In addition, the undersigned is tendering shares either (check one box):
[_]at the Purchase Price, as the same will be determined by the Company in accordance with the terms of the Offer (persons checking this box need not indicate the price per share above); or
[_]at the price per share indicated above in the section captioned “Price (In Dollars) Per Share at Which Shares Are Being Tendered”.
CONDITIONAL TENDER
(See Instruction 7 of the Letter of Transmittal)
A tendering shareholder may condition his or her tender of shares upon the Company purchasing a specified minimum number of the shares tendered, all as described in Section 6 of the Offer to Purchase. Unless at least the minimum number of shares you indicate below is purchased by the Company pursuant to the terms of the Offer, none of the shares tendered by you will be purchased. It is the tendering shareholder’s responsibility to calculate the minimum number of shares that must be purchased if any are purchased, and you are urged to consult your own tax advisor before completing this section. Unless this box has been checked and a minimum specified, the tender will be deemed unconditional.

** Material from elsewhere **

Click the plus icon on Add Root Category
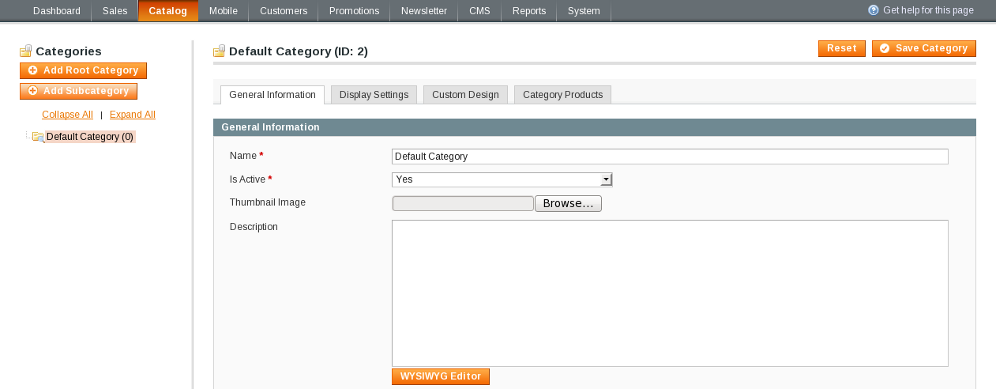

[_]The minimum number of shares that must be purchased from me, if any are purchased from me, is:______________shares.
If, because of proration, the minimum number of shares designated will not be purchased, the Company may accept conditional tenders by random lot, if necessary. However, to be eligible for purchase by random lot, the tendering shareholder must have tendered all of his or her shares and checked this box:
[_]The tendered shares represent all shares held by the undersigned.
The method of delivery of this document is at the election and risk of the tendering shareholder. If delivery is by mail, then registered mail with return receipt requested, properly insured, is recommended. In all cases, sufficient time should be allowed to ensure timely delivery.